Tiga tahun kemudian pada Divisi I Liga Indonesia 2003 PSIM baru bangkit dan membidik target untuk promosi dengan persiapan tim yang matang. Di babak penyisihan PSIM bahkan dua kali mengkandaskan tim favorit Persebaya Surabaya dalam pertandingan tandang kandang dengan skor telak 3-1, dan 3-0, dan menjuarai Grup C. Sayangnya keperkasaan PSIM semakin lama semakin luntursehingga gagal melanjutkan dominasinya pada babak 8 besar yang berlangsung dengan kompetisi penuh. PSIM yang sejak awal memimpin klasemen harus puas berada di peringkat ke-4, dan berkesempatan untuk mengikuti playoff. Di babak playoff yang dimainkan di Solo, PSIM kalah bersaing dengan Persela Lamongan hanya karena perbedaan jumlah gol.

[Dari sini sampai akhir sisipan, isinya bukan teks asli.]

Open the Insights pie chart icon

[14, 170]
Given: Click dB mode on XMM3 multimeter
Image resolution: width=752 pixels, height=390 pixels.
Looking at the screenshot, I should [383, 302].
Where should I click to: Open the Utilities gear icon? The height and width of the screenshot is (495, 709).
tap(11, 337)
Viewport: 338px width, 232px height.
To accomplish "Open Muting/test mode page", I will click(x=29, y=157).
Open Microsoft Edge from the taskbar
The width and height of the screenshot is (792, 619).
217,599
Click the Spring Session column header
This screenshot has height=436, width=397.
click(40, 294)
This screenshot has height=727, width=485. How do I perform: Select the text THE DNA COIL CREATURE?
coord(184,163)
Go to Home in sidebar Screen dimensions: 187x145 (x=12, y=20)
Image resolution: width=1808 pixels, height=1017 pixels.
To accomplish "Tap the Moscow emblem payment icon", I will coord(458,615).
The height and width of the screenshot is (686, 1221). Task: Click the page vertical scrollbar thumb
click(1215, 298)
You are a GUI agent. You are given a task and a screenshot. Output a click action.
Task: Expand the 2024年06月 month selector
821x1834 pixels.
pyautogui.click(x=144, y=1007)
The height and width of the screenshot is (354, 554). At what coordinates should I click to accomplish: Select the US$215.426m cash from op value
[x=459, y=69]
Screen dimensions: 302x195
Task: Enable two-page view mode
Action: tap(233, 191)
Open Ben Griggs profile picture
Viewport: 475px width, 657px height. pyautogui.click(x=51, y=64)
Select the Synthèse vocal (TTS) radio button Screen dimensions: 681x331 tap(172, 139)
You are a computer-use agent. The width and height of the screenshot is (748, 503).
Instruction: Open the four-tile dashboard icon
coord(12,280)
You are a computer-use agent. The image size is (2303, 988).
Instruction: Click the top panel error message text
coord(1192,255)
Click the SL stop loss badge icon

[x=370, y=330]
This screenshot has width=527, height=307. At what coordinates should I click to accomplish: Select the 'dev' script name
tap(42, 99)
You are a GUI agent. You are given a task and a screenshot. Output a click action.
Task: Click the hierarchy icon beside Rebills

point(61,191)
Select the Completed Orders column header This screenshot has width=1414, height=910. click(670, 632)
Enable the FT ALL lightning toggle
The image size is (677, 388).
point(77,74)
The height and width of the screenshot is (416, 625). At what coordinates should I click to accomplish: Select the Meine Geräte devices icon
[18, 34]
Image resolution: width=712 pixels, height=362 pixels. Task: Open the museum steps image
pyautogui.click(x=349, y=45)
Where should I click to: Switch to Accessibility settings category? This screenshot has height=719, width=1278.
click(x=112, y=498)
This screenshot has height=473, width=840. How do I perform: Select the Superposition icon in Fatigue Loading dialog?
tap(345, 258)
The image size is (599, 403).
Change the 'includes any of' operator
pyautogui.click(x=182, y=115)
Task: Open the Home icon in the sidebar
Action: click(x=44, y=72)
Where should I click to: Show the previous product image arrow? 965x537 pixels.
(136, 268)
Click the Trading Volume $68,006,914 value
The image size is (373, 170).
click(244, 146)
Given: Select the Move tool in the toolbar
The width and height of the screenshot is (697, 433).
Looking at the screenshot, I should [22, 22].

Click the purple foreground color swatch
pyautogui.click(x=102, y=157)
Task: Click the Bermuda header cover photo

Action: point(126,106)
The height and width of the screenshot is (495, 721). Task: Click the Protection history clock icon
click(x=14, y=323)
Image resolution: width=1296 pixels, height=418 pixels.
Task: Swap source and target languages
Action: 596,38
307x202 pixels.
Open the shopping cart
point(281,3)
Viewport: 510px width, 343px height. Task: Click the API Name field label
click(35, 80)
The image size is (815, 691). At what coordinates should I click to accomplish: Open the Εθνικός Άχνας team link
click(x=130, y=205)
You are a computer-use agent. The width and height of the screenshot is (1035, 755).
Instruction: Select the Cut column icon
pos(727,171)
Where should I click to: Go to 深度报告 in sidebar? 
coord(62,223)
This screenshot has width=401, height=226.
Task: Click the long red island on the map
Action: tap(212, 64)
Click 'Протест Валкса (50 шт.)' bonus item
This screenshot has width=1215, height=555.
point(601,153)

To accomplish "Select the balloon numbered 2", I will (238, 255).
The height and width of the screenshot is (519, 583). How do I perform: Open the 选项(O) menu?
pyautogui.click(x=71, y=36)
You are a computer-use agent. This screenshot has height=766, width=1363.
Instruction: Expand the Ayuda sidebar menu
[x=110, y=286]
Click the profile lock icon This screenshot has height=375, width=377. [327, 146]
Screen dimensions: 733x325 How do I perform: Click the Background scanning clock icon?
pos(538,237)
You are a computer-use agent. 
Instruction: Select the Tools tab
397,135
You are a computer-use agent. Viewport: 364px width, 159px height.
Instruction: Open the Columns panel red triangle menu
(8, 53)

Akhirnya, setelah lama berjuang menggapai tiket promosi ke divisi utama, PSIM berhasil meraihnya pada Divisi I Liga Indonesia 2005. Bahkan PSIM berhasil menjadi juara kompetisi setelah menaklukan Persiwa Wamena 2-1 dalam final yang digelar di Stadion Jalak Harupat, Soreang, Bandung, 4 September 2005. Gol kemenangan PSIM ditentukan oleh tendangan penalti yang dieksekusi oleh M.Erwin pada menit ke-49.

PRESTASI
- Liga Indonesia 1994/1995 : Peringkat 17 Wilayah Timur (Degradasi)
- Liga Indonesia 1995/1996 : Divisi I Liga Indonesia 1996/1997 : Juara Dua Divisi I(Promosi)
- Liga Indonesia 1997/1998 : Peringkat 10 Wilayah Tengah (Liga dihentikan)
- Liga Indonesia 1998/1999 : Peringkat 5 Wilayah Tengah
- Liga Indonesia 1999/2000 : Peringkat 14 Wilayah Timur (Degradasi)
- Liga Indonesia 2001 : Peringkat 3 Grup Tengah I Divisi I
- Liga Indonesia 2002 : Peringkat 5 Grup 2 Divisi I
- Liga Indonesia 2003 : Peringkat 3 Playoff Divisi I
- Liga Indonesia 2004 : Peringkat 6 Wilayah Barat Divisi I
- Liga Indonesia 2005 : Juara Divisi I (Promosi)
- Liga Indonesia 2006 : Mengundukan diri dari kompetisi bersama PSS Sleman & Persiba Bantul Karena Jogja terkena Gempa Bumi.